AG: Well, I still want to get back to where we started which was, what’s your phenomenology of mind? What’s the phenomenon of what we call consciousness? or what we call language? How does it arrive to you? and what’s the best way to notate that? Can you be a good secretary of yourself? Can you be a good stenographer? (And the difficulty there is between superficial stenography and deep stenography, in discerning what’s actually going on, and not accepting some of the trash that’s thrown up to the social brain. There’s a social brain while writing, and then there’s the private brain. And it’s really trying to get what’s in your private brain rather than your social brain, if I can put it that way. So there’s enormous art involved there. So the art of, say, spontaneous stenography of the mind involves mindful discernment of what’s really going on, and allowing it to happen, rather than packaging it somewhat in poetic style, intervening before the thought gets put on the page, changing it slightly to make it a little bit more smooth (which is what I find is the biggest tendency in my own self, in my own writing – pre-digesting the thought in the instant before I get it on the page, and re-arranging the syntax a little – If I see, doing a sketch, looking at a mail-box on a house-front, maybe I’ll think, “this isn’t good, I’ll have to get the street and the cars in there first, then we’ll get the mailbox” – just for some prejudice – thinking the reader won’t understand).
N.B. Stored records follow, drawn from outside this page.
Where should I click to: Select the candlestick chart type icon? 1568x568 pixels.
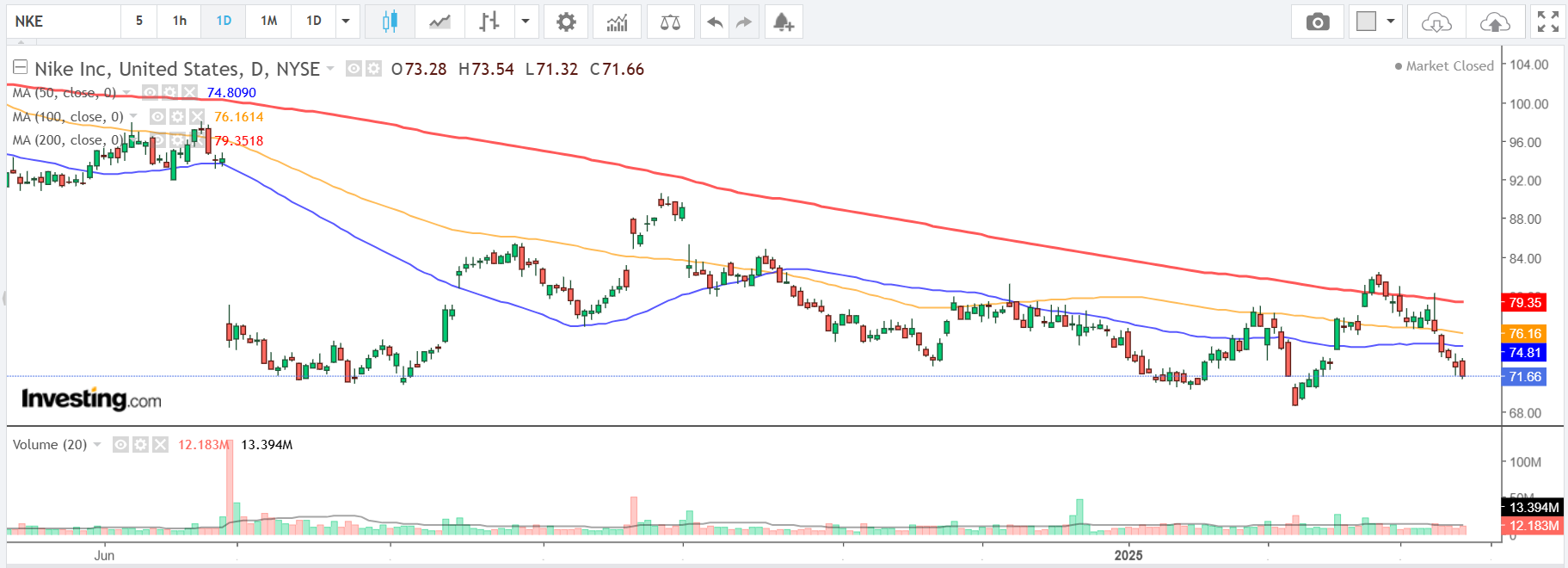(x=390, y=22)
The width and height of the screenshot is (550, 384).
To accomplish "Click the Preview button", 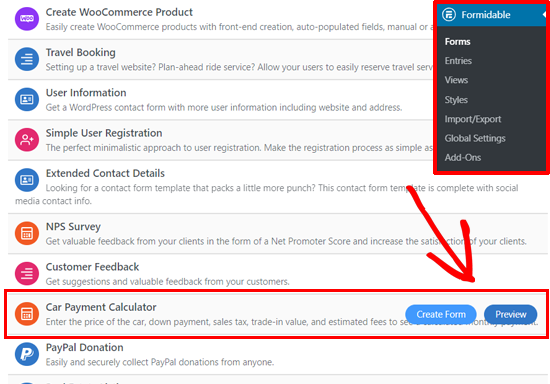I will click(x=510, y=315).
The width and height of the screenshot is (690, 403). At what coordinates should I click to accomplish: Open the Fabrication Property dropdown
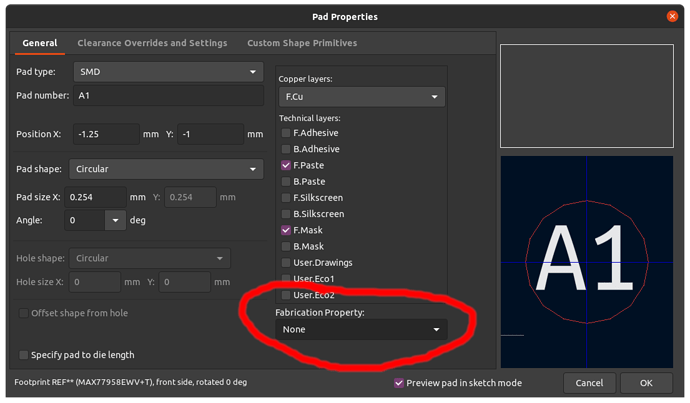tap(362, 330)
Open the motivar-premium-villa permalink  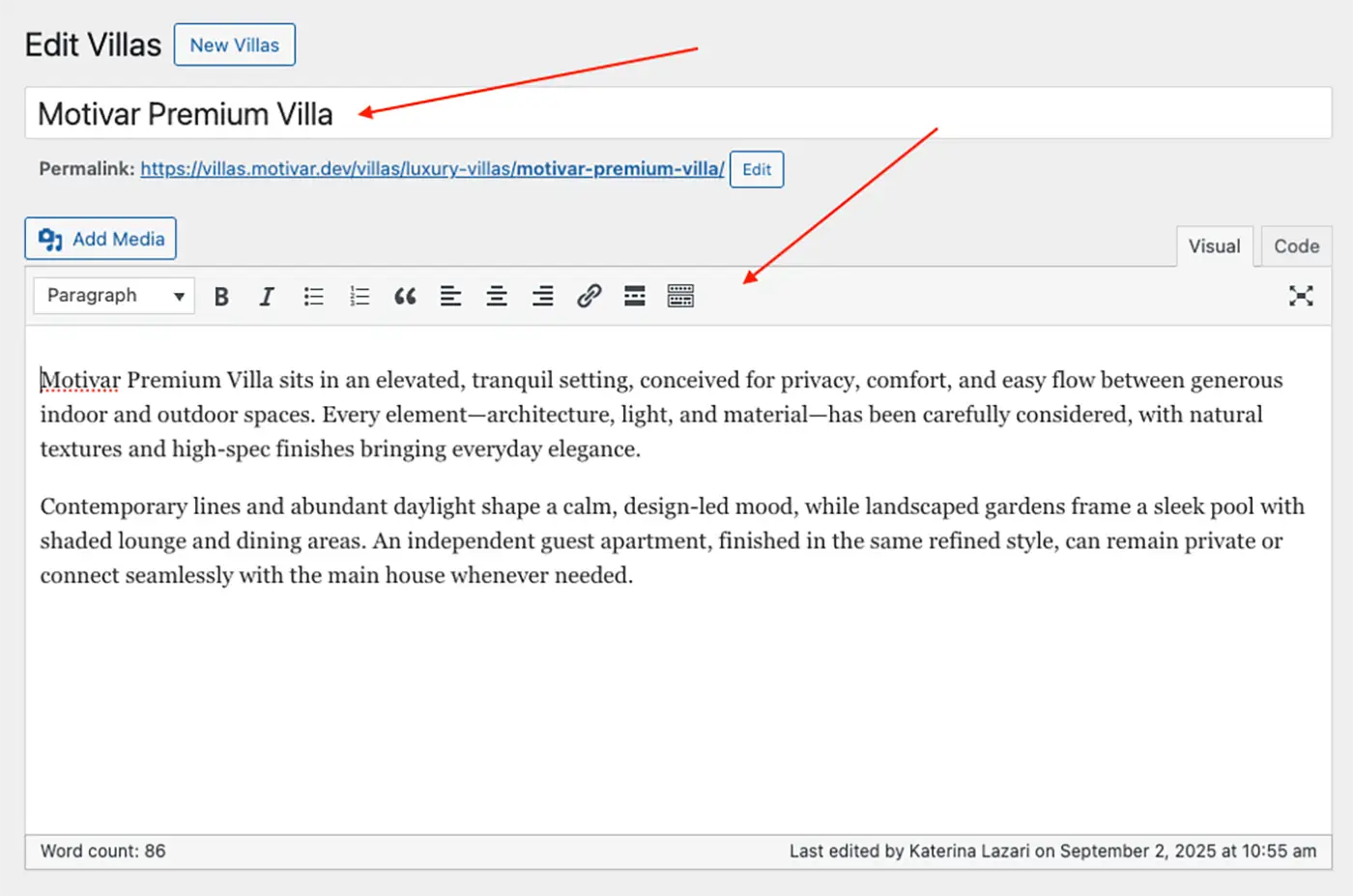pyautogui.click(x=432, y=169)
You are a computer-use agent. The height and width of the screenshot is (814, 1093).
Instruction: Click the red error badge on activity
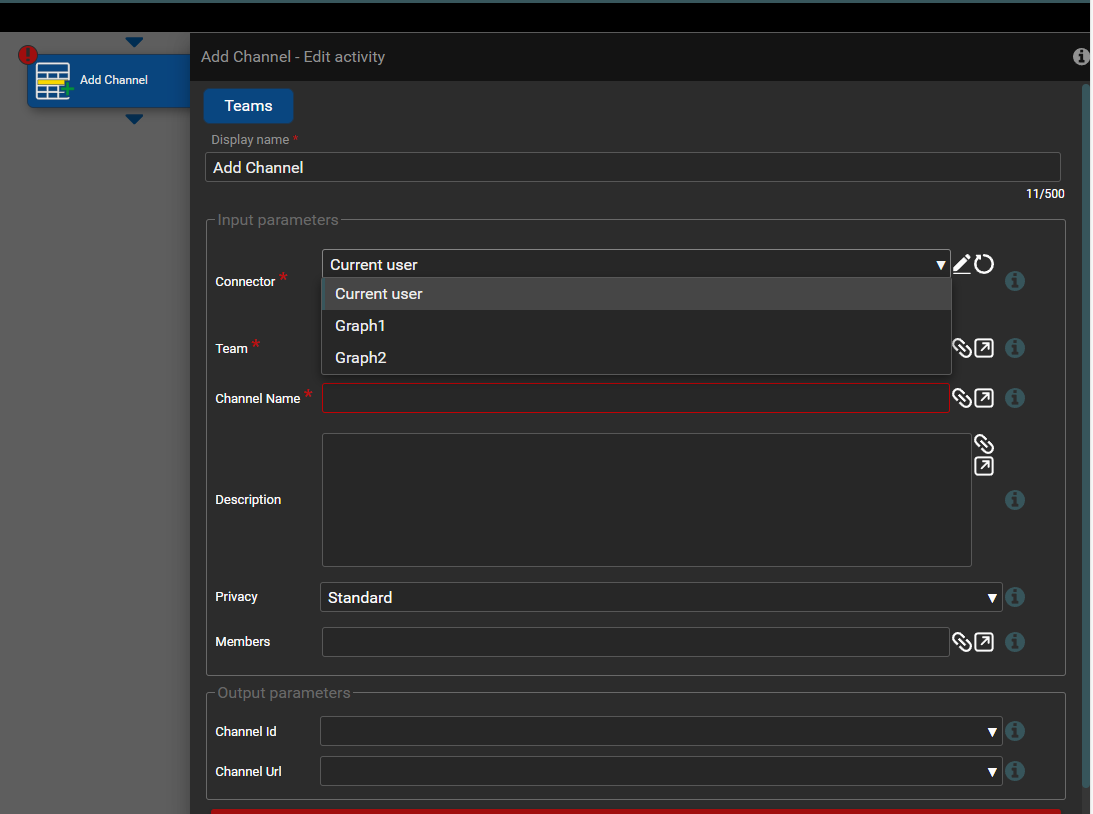28,55
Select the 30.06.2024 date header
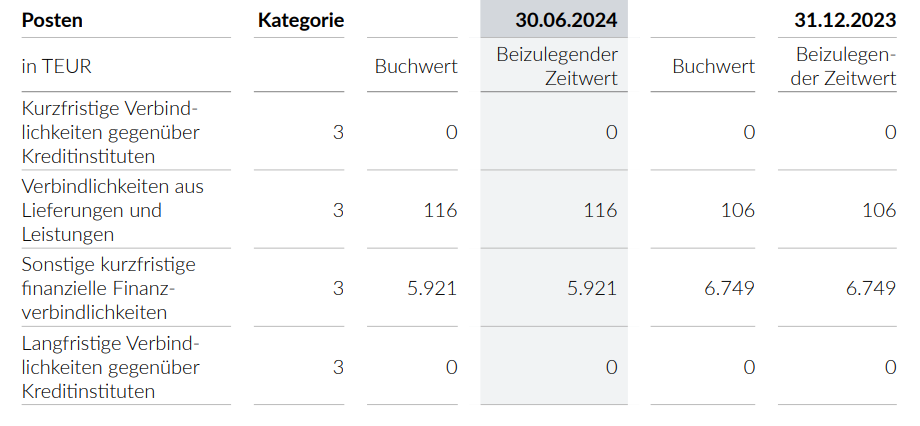 pos(566,19)
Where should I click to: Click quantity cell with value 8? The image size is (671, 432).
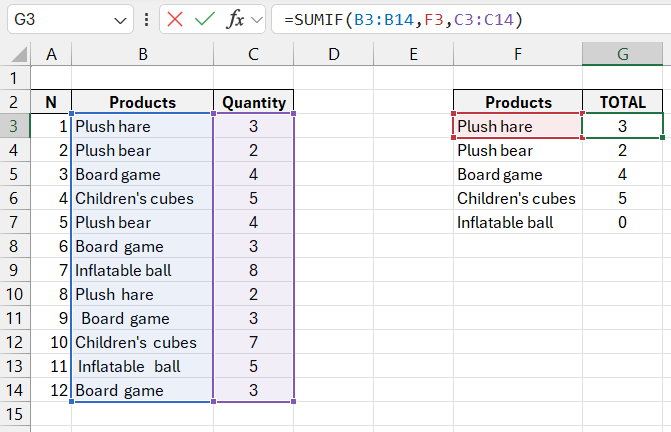click(x=254, y=270)
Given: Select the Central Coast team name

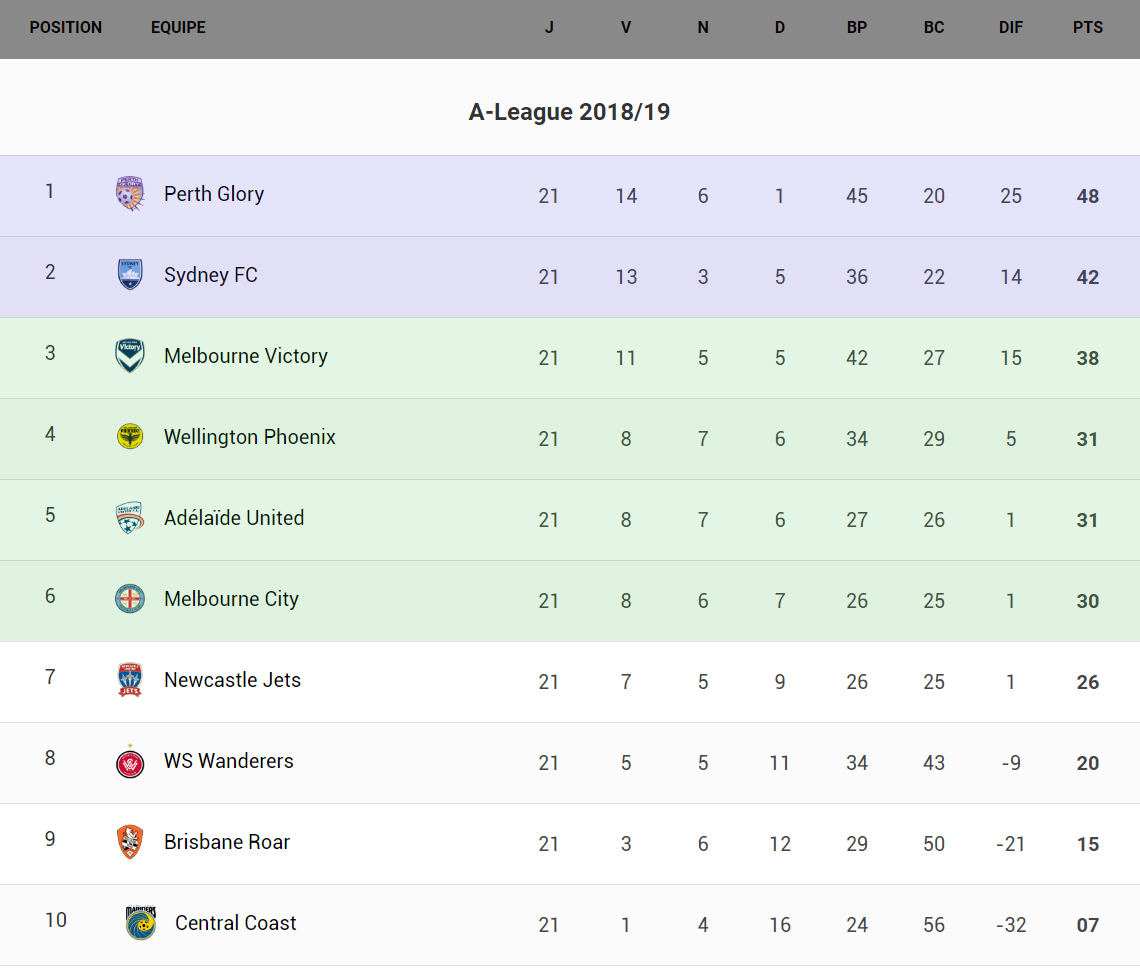Looking at the screenshot, I should [x=236, y=923].
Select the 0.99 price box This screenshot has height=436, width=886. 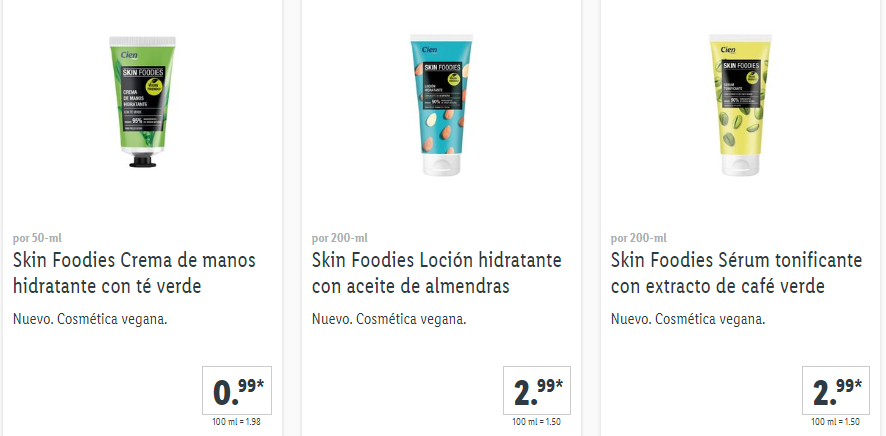(237, 391)
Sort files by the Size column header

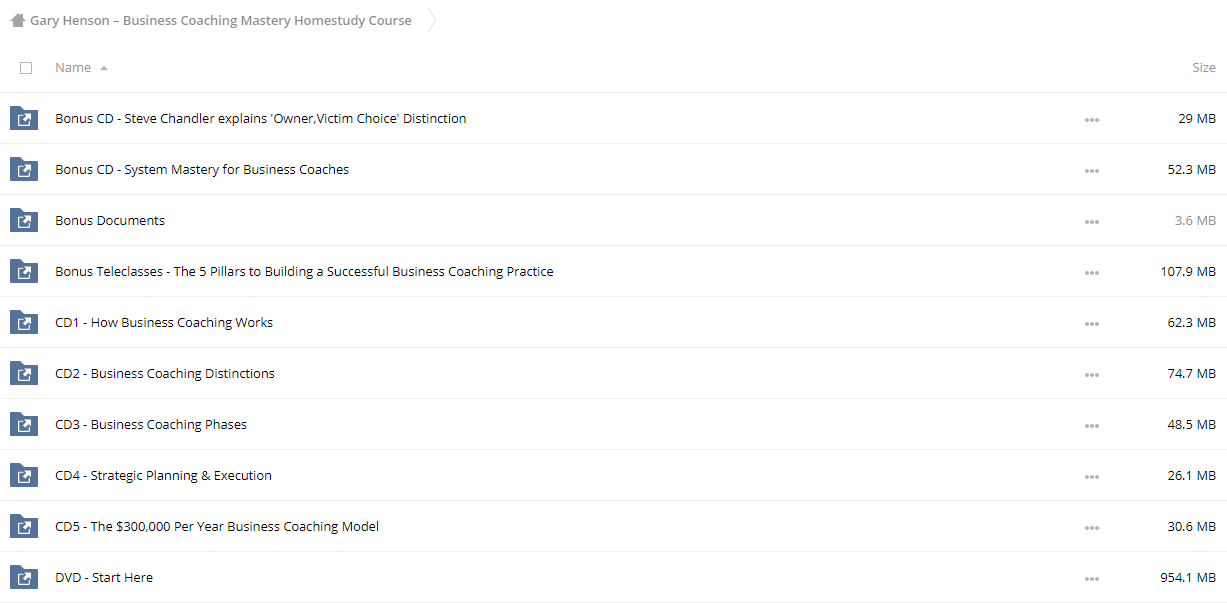1204,68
 Or there’s the problem of (self) censorship – that much of our thoughts are dirty, or just thoughts, or ego-protective speculations on “what would he do if he knew that I knew this”, and you don’t want to write that down anyway. Or, “what would she do if he knew that I was fucking his wife?”. So you wouldn’t want to write that down. Or, “what would the public, what would anybody, think, if they knew that I thought about my navel”?  So you don’t write about your navel, when you had a brilliant thought about the lint in your navel, snot up your nose, and thoughts in your head, and dirty asses – a variety of poetry that John Clellon Holmes pinned on Gregory Corso, when Corso was a young snotty kid, saying, “He writes green arm-pit poetry” (which is a whole genre – “green arm-pit poetry” – there’s always a whole variety of Beatnik “green arm-pit poetry”, compounded of resentment and self-consciousness), But resentment and self-consciousness is not the entire contents of anybody’s mind, however, no matter how goofy and weird they are, because there’s a deeper level going on of just impersonal or ordinary noticing of detail. So it’s that level of benevolent impersonal… the ideal would be benevolent indifferent attentive..  benevolent indifferent attention to the contents of your mind.

It’s 8.15. I’ll continue with this next session. We’ll go on to maybe explore this a little more. If anybody has any thoughts about it, bring (them) in. And then we”ll go on to typographical topography, that is to say, the arrangement of the typography on the page is another consideration in the measurement of the lines on the page.